Giuseppe Ayala oggi, diciotto maggio 2023, compie settantotto anni. Giovanni Falcone, invece, ne avrebbe compiuti ottantaquattro, se la sua vita non fosse stata fermata sull’autostrada dalla mafia. Il pm che vinse il maxi-processo e il giudice istruttore che mise a punto quel capolavoro giuridico erano amici inseparabili. Questa intervista è la cronaca di fatti, pensieri ed emozioni che nessuna carica di tritolo potrà mai disperdere.

Dottore Ayala, oggi è una ricorrenza speciale.
“Sì, certo, il compleanno è una cosa particolare. Ma il mio legame con Giovanni è quotidiano ed è difficile da spiegare. Ancora oggi, talvolta, mi dico: chissà cosa ne penserebbe lui, chissà cosa mi direbbe… Mi reputo il destinatario di un privilegio: averlo conosciuto, avere guadagnato la sua fiducia ed essere diventati come fratelli. Io sono figlio unico, prima non avevo mai avuto l’occasione. Giovanni diceva di me: ‘Giuseppe è il mio fratellino’”.

Chi era Giovanni Falcone, visto da vicino?
“Uno che amava ridere. Un uomo dotato di grande umorismo, che andava pazzo per le battute demenziali. Abbiamo vissuto praticamente insieme. Abbiamo viaggiato tanto, nelle rogatorie che, grazie a lui, non si risolvevano più in un passaggio di carte. Un progresso investigativo utilissimo”.

Ricorda qualche trasferta in particolare?
“I sistemi di sicurezza erano impenetrabili. Aereo, carcere, palazzo di giustizia, macchina e albergo. Una volta, a Bruxelles, chiedemmo alla scorta di visitare la Grand Place. Ci venne concesso, ma senza scendere dall’auto. In aeroporto comprai una cartolina proprio della Grand Place e la mostrai a Giovanni: ‘Lo vedi, io ci sono stato e tu pureeeee!’. Scoppiò a ridere”.

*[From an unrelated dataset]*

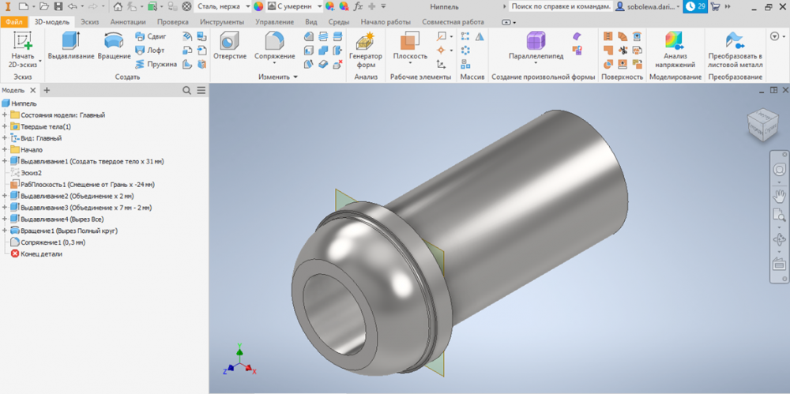
Task: Expand the Выдавливание1 feature node
Action: (x=6, y=161)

Tanta ironia, nonostante i rischi altissimi.
“Era il meccanismo che ci salvava. Quando entravamo in ascensore, Giovanni osservava la targhetta con la capienza e sfotteva: ‘Giuseppe, qui non calcolano il nostro peso morale. Secondo me non sale…’.

Lei, come ha raccontato, è salvo per quello che ha definito un ‘nonnulla’.
“Sì, il 23 maggio del ’92 dovevo essere con Giovanni che mi avrebbe dato un passaggio in macchina, dopo il ritorno da Roma. Ero stato eletto in Parlamento e anche io desideravo una pausa”.

Ma?
“Francesca Morvillo, la dolce moglie del mio amico, era impegnata nella commissione di un concorso in magistratura, per questo il ritorno fu programmato sabato e non venerdì. Mia moglie Natalia voleva raggiungermi a Roma. Non partii più”.

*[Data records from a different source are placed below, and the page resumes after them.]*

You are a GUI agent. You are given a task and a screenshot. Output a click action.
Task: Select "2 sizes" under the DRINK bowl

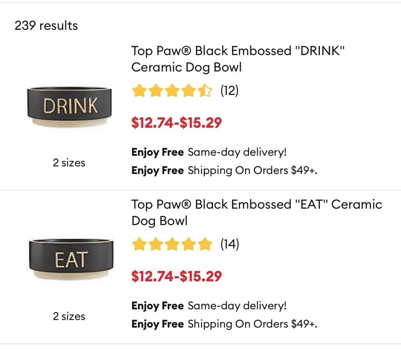(x=69, y=163)
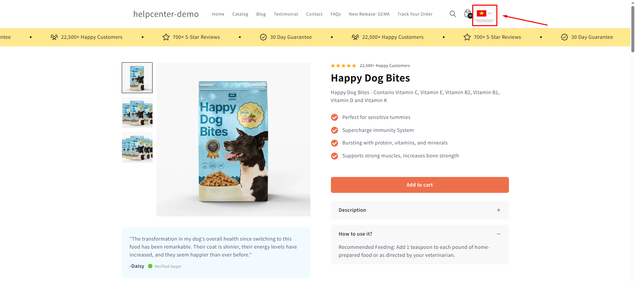Click the green verified buyer badge

pyautogui.click(x=150, y=266)
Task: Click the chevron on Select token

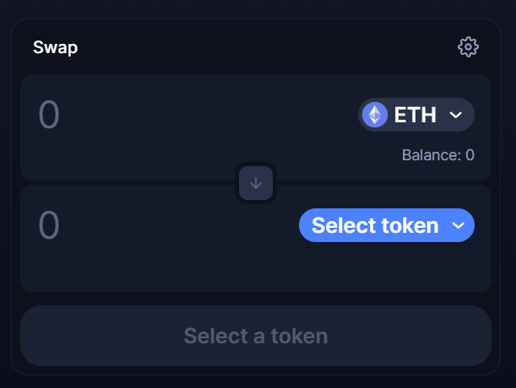Action: pyautogui.click(x=459, y=225)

Sento una voce in sottofondo.
“E’ mia moglie che mi dice: ‘Ti ho salvato la vita’”.

Lei, dunque, è un sopravvissuto.
“Come ha scritto Filippo Facci, giornalista che stimo: ‘Speriamo che Ayala abbia superato il torto di essere rimasto vivo’”.

Mi pare chiaro che lei si riferisca anche all’ultima sentenza in cui le si rimprovera di avere fornito troppe e contraddittorie versioni sulla borsa del giudice Paolo Borsellino, in via D’Amelio.
“C’è una diffusa tendenza alla dietrologia. Mi si rimprovera, appunto, di avere le idee confusissime, per le risposte a domande fatte anni dopo. Ero sotto un gravissimo trauma psicologico. Avevo avuto davanti quello che restava del corpo di Paolo Borsellino. Mi amareggia molto questo, ma è vero che in confronto a quello che ha subito Giovanni è una fesseria. Se avessi qualcosa da nascondere, avrei anche una inattaccabile versione di comodo. Sa cosa scriveva Nino Caponnetto, capo del pool antimafia?”.

Cosa scriveva?
“Le cito testualmente un estratto del suo libro: ‘Con Ayala ho sempre avuto e conservo rapporti molto affettuosi. E’ uno dei pochissimi magistrati, forse l’unico della Procura, sul cui conto non ho mai avuto riserve e ho avuto un rapporto chiaro e limpido. Lo stimo molto’. Caponnetto è cassazione”.

Quel giorno, dunque.
“Ero a Roma e ricevetti la telefonata di mio figlio: ‘Papà, accendi la tv’. Mi precipitai all’aeroporto, ma non c’era posto. Fu la hostess ad avvertirmi che, dopo un appello del comandante, un passeggero mi aveva ceduto il suo. Mi imbarcai grazie a un gesto di generosità”.

Vide Falcone?
“Sì, nella camera mortuaria. Lui era integro, lo stesso Giovanni di ogni giorno: era stato ucciso dall’emorragia interna. Ci lasciarono soli”.

Cosa accadde?
“Gli presi le mani e scoppiai a piangere. Le sue mani le sento ancora nelle mie. Giovanni è sempre con me”. (Roberto Puglisi)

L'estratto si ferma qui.